Exercise objective:
Repeat exactly what runs from the line with "This screenshot has width=1080, height=1920." through the last line of the material, and keep the pictures out of it.

************

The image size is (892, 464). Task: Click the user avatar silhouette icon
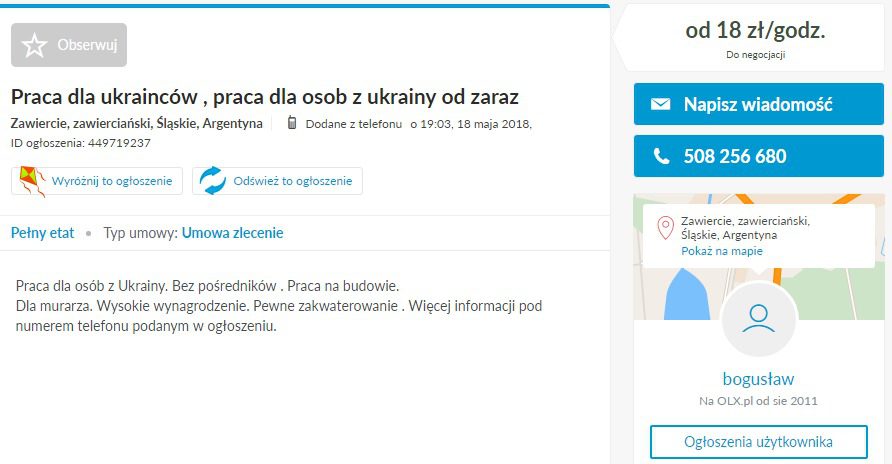point(758,318)
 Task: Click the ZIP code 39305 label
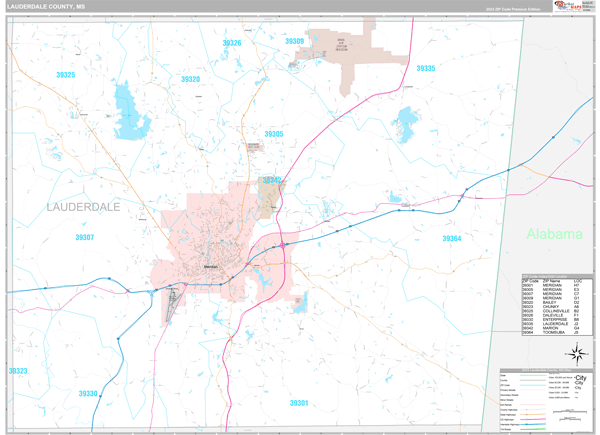(x=273, y=133)
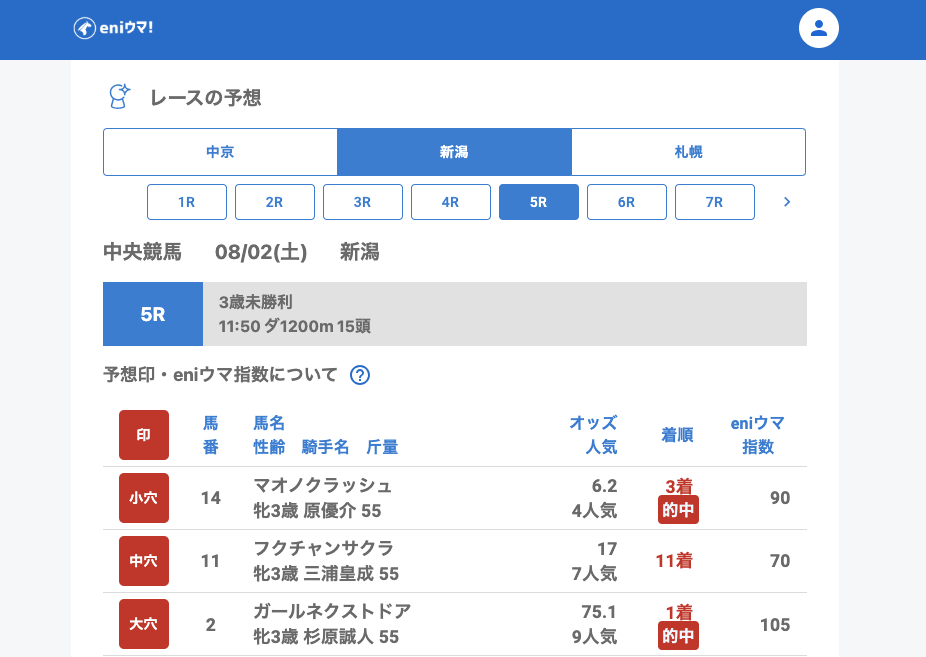926x657 pixels.
Task: Click horse name ガールネクストドア
Action: [332, 612]
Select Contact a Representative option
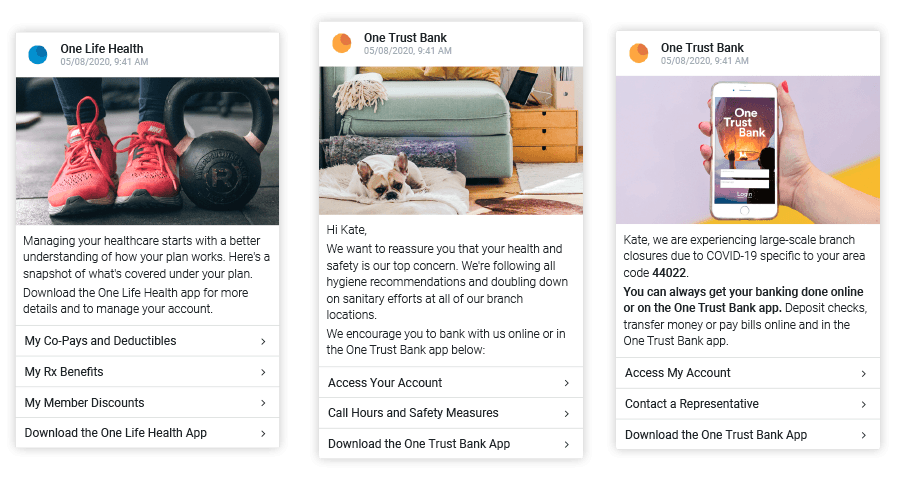The image size is (900, 480). [747, 404]
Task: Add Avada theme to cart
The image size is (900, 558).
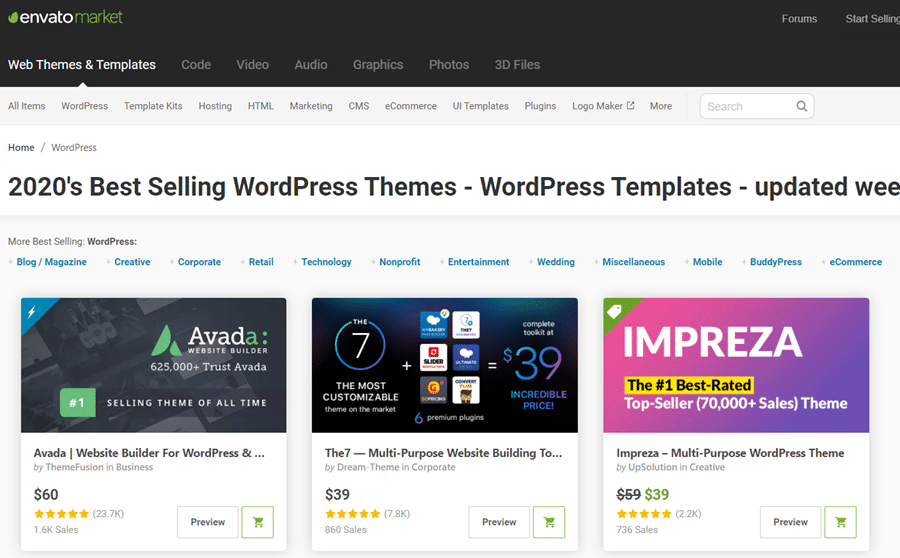Action: (257, 522)
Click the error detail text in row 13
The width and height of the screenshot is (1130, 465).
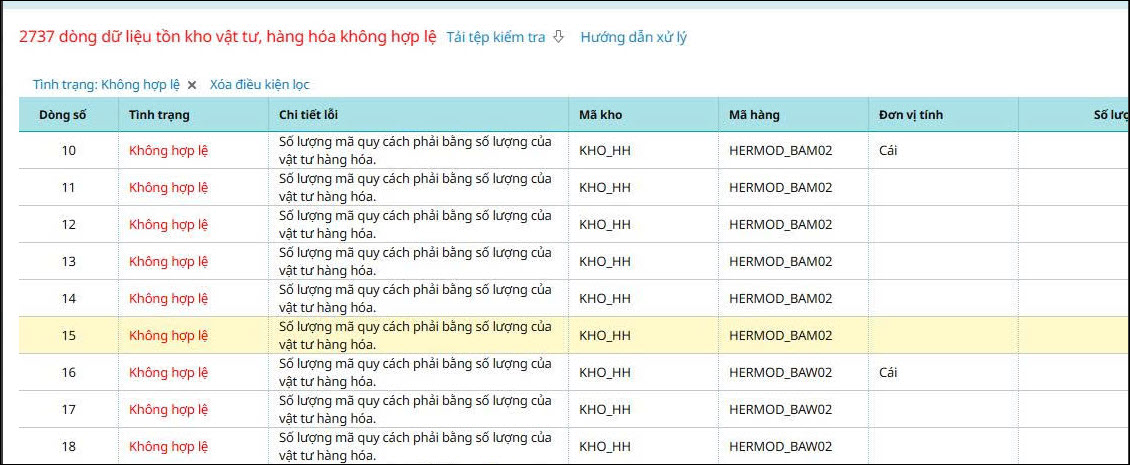(414, 262)
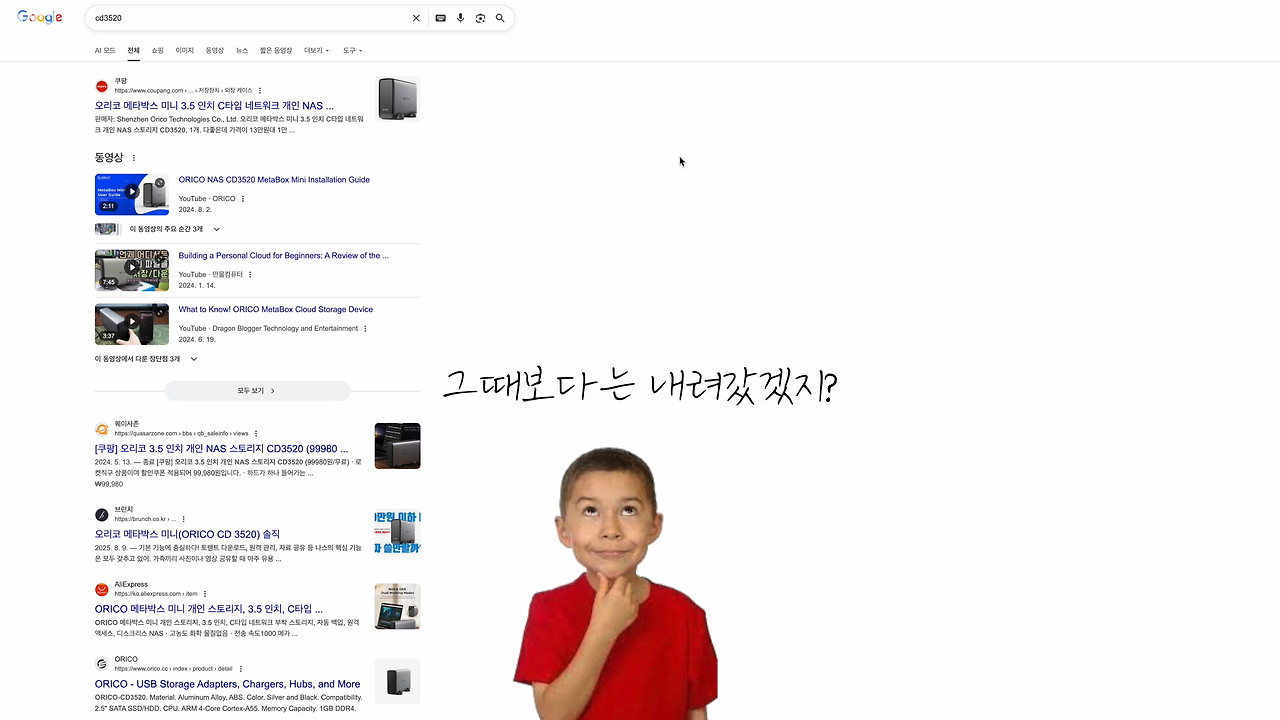The image size is (1280, 720).
Task: Switch to the 이미지 tab
Action: [184, 50]
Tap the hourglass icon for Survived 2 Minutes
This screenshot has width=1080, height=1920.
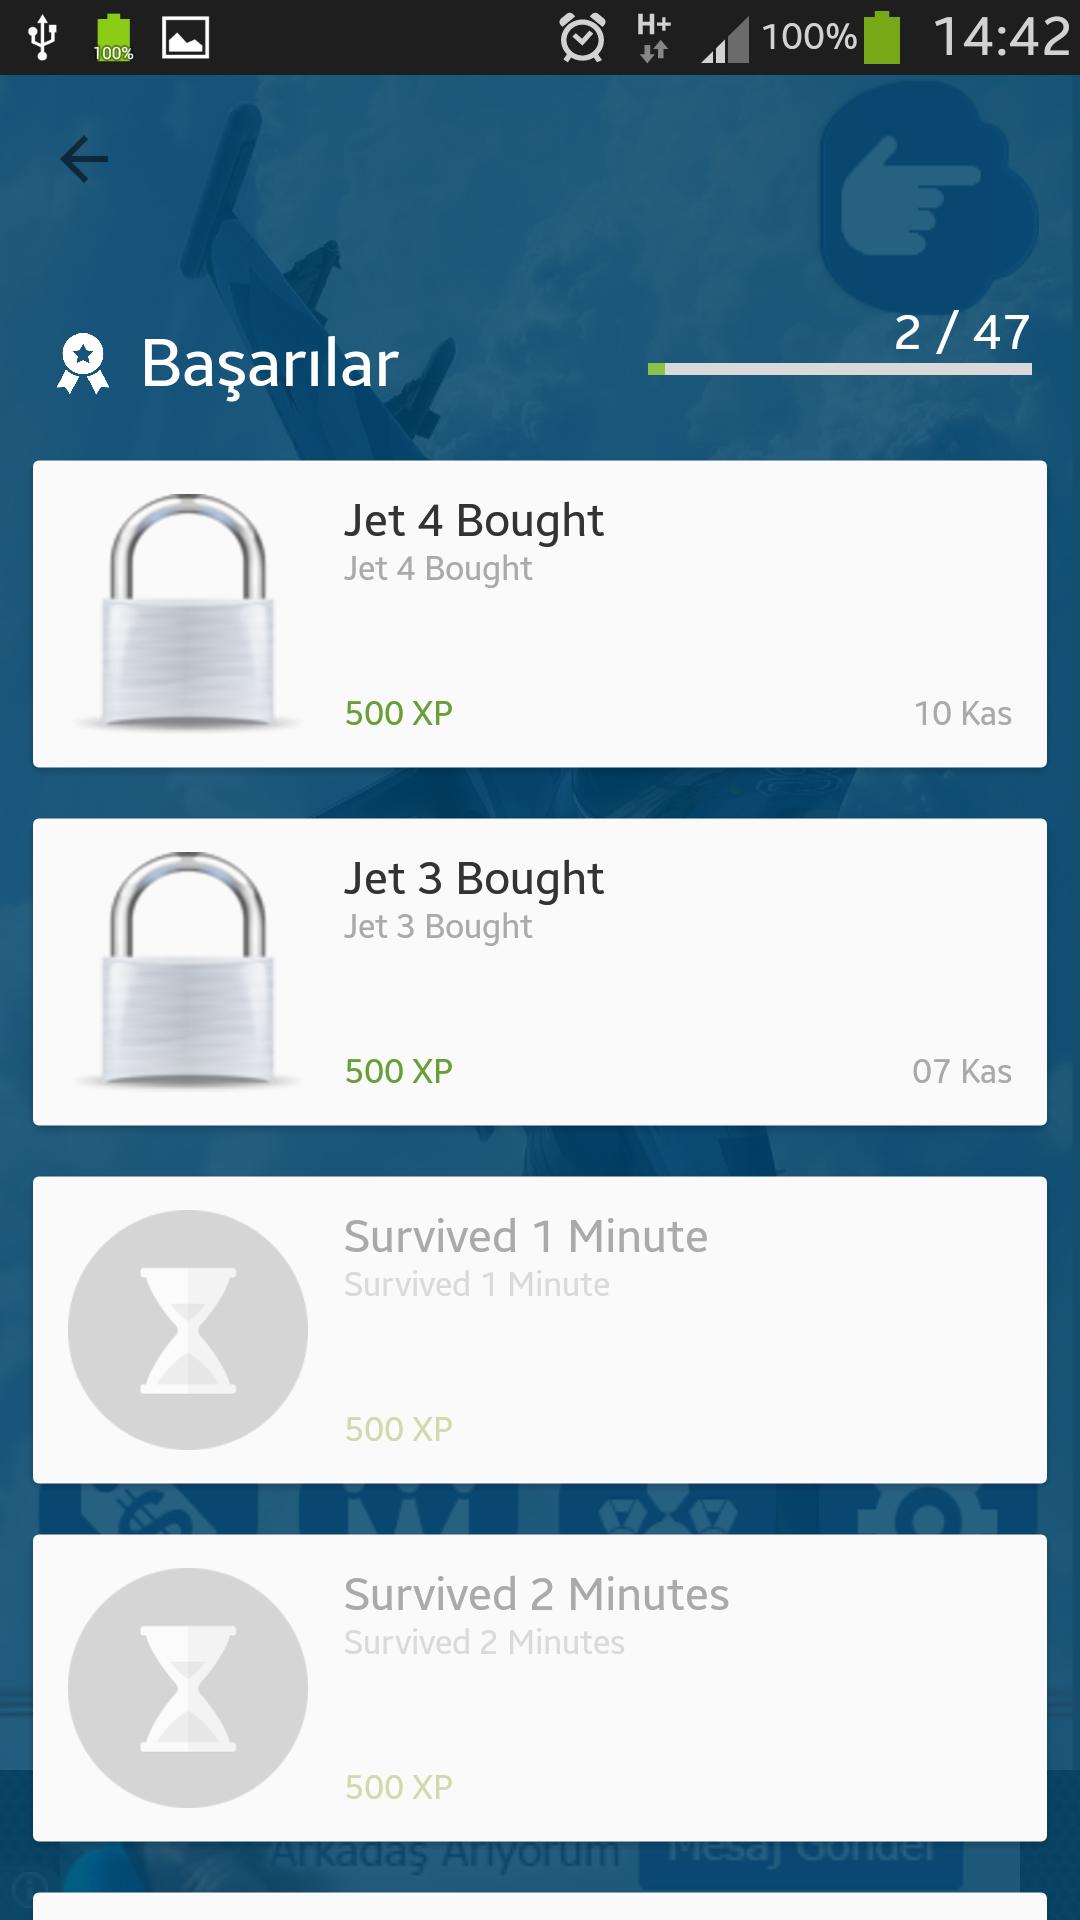point(188,1687)
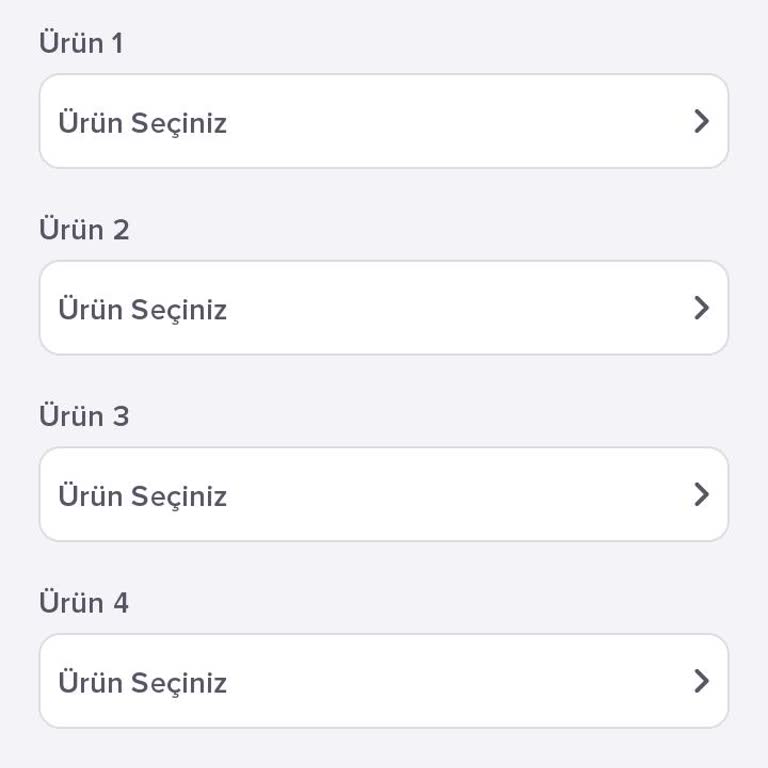Click "Ürün Seçiniz" text under Ürün 2

142,310
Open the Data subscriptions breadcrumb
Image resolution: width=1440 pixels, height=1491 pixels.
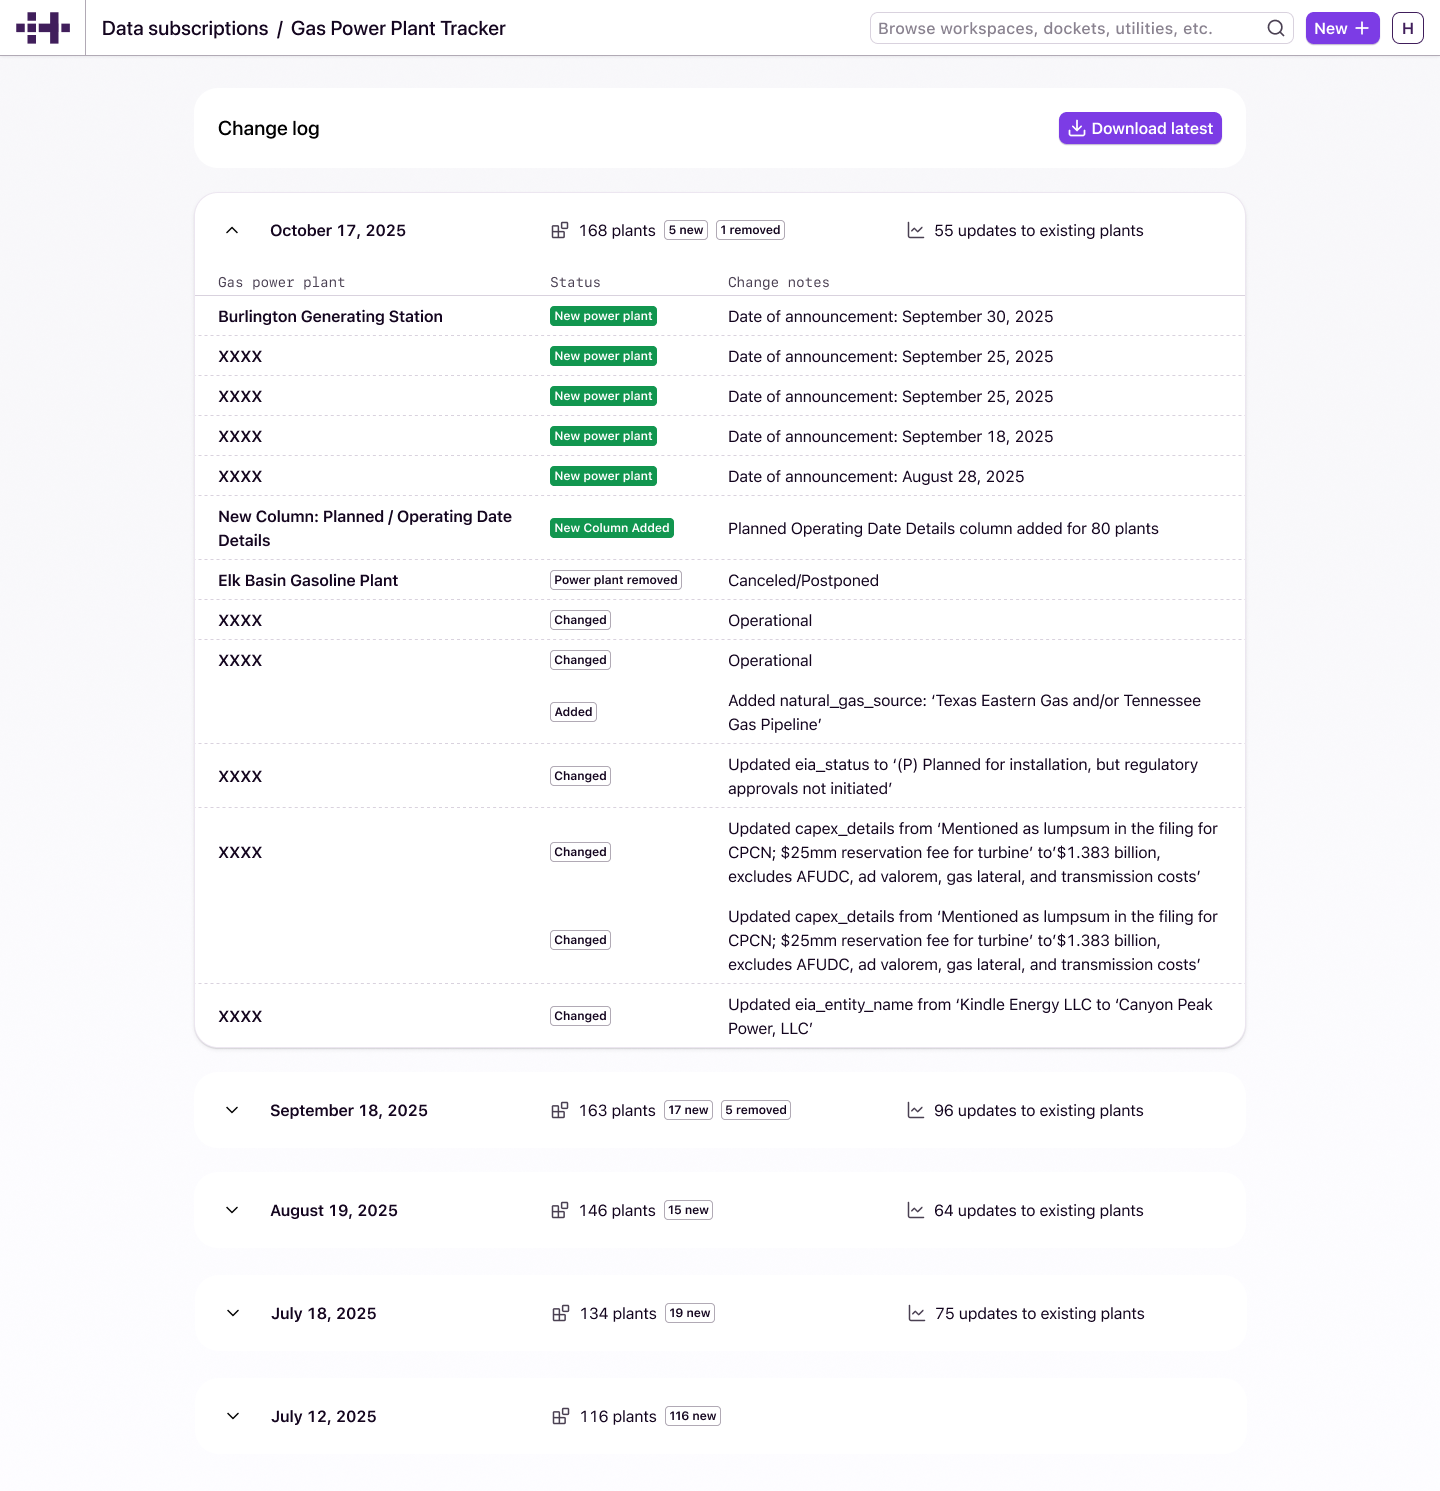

************

Answer box:
This screenshot has width=1080, height=1920.
point(188,1687)
Click "Ürün Seçiniz" text under Ürün 2

142,310
Open the Data subscriptions breadcrumb
Image resolution: width=1440 pixels, height=1491 pixels.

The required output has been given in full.